The number of cancer cases in Vietnam has risen steadily since 1998, with 100,000-150,000 new patients and 70,000 deaths caused by the disease annually, according to figures a research group from the 175 Military Hospital released at a conference in Ho Chi Minh City on Thursday.
New cancer cases have gone up especially fast recently, as the Ho Chi Minh City Oncology Hospital has diagnosed 13,000 new cases just in the first five months of the year, said Dang Huy Quoc Thinh, deputy director of the infirmary.
The number of cancer patients under treatment at the hospital, one of the top medical treatment facilities for cancer in the southern region, topped 12,000 in 2014, Thinh told Tuoi Tre (Youth) newspaper.
New cancer cases in Vietnam are increasing at an alarming rate, Thinh said, quoting figures from the GLOBOCAN project, which provides contemporary estimates of the incidence of, mortality from and prevalence of major types of cancer, at a national level, for 184 countries.
In 1998, 70,000 new cases of cancer were recorded in Vietnam, a figure which surged 114.3 percent to over 150,000 in 2012, according to GLOBOCAN, which is under the France-based International Agency for Research on Cancer, a specialized cancer agency of the World Health Organization.
Though the number of cancer treatment facilities in the Southeast Asian country has increased in recent years, many, including the Ho Chi Minh City Oncology Hospital, are constantly overloaded as the number of cancer patients has risen much faster, Thinh said.
Directly related to bad eating, drinking habits
There are many reasons why new cancer cases have increased in recent times, Thinh said, further explaining that the number of people who smoke heavily and/or drink alcohol frequently in Vietnam remains high, along with many new incidents of food containing harmful chemicals and worsening environmental pollution in many areas of the country.
According to research released by the Union for International Cancer Control at a conference in Australia in 2014, as many as 30-50 percent of all cancers are related to eating and drinking habits, particularly in developing countries, he added.
Drinking too much beer, eating moldy food or eating fried or grilled dishes with fatty oil may pose carcinogenic risks, he said.
Besides, the uncontrollable issue of food hygiene in Vietnam, including food containing toxic chemicals which will affect health for generations, will not only cause cancer but many other diseases.
In recent years, the problem of foods containing toxins or carcinogens has been raised in the mass media, but the issue is still not under control, he said.
Such types of food are sourced from rotting meat dipped into toxic chemicals to make it look and feel fresh, he said.
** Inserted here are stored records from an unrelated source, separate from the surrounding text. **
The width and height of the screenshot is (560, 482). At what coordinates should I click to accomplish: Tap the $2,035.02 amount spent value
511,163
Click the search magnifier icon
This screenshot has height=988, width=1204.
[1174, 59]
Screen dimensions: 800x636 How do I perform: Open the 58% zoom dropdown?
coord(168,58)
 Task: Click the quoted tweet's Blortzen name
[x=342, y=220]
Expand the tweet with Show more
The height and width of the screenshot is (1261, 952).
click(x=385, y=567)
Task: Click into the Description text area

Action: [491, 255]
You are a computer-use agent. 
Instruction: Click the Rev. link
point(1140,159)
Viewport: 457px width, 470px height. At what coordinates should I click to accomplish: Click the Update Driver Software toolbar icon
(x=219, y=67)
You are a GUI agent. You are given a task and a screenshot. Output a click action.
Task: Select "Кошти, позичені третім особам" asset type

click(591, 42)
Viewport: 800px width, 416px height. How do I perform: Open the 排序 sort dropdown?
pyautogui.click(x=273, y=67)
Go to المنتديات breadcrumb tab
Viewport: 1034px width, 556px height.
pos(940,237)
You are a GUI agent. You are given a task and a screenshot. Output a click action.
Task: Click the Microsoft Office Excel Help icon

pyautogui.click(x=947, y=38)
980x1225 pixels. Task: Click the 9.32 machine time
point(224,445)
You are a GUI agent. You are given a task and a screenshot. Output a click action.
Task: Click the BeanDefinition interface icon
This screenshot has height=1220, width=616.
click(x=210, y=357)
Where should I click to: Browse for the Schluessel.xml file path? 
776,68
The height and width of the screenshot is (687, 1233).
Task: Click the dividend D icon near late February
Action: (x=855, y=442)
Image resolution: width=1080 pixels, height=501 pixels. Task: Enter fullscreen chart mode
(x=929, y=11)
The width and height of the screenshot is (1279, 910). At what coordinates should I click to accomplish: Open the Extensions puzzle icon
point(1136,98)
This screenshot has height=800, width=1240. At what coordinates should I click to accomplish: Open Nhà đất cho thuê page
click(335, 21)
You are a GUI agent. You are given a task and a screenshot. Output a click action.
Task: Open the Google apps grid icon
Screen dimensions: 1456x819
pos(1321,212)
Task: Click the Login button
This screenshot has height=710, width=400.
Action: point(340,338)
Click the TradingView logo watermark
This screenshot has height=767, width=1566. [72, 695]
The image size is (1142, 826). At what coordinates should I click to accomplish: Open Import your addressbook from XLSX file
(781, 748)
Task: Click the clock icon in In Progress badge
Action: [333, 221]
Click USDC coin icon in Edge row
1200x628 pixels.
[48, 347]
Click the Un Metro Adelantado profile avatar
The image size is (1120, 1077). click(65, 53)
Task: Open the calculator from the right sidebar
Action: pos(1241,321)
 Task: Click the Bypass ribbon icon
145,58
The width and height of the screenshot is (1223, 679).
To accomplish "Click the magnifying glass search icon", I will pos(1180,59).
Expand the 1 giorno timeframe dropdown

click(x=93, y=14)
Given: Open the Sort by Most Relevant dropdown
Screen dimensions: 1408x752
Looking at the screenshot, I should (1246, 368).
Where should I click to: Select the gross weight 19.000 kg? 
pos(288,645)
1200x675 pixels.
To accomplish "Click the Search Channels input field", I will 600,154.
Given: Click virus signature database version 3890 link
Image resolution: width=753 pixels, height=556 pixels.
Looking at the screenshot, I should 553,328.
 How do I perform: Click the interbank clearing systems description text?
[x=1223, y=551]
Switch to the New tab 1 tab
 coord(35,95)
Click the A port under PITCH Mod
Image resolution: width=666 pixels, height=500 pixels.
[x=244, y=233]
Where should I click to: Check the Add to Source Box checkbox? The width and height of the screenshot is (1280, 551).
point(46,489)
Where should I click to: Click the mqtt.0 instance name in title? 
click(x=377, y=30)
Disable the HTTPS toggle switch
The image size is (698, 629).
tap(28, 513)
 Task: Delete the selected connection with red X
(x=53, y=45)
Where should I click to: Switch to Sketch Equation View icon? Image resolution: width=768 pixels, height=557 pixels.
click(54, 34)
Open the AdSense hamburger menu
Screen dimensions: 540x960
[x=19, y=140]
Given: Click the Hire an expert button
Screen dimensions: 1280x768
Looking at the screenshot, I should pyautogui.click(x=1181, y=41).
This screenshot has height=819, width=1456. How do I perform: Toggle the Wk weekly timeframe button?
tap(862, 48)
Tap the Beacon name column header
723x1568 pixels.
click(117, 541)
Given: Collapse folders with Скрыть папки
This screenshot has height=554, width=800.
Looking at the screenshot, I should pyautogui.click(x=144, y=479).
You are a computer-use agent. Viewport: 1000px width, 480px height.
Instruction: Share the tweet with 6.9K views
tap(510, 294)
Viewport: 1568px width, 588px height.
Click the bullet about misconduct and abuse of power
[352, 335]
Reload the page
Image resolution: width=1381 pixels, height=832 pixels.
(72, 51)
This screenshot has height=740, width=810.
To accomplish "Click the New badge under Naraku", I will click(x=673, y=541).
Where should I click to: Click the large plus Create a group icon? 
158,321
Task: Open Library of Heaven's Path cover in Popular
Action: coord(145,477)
In addition, eating meals full of dried and salty food also increases the risk of cancer, he added.
Cancer is a disease which can be prevented by a healthy lifestyle, such as not smoking and drinking alcohol and not eating food with high rates of fat, Thinh said.
In addition, people need to exercise and eat more fresh vegetables and fruits.
Lungs and the liver
Currently, lung and liver cancers have taken the lead in the number of new cancer cases in both sexes in Vietnam, according to figures presented at the conference.
It is obvious that smoking is the leading cause of lung cancer and over 50 percent of the country’s population is now smoking.
Previously, people thought smoking only causes lung cancer, but it can also increase the risk of breast cancer, cervical cancer, stomach cancer, and bladder cancer, experts said.
As the more than 80 toxic substances in tobacco go everywhere in the body after smoking, they can cause many different types of cancer, they said.
Women also contract lung cancer due to passive smoking from others around them, they added.
According to experts, Vietnam is located in an area likely infected with hepatitis B and C viruses.
If a person is infected with these diseases, ineffective treatment over a long period will possibly turn them into liver cancer.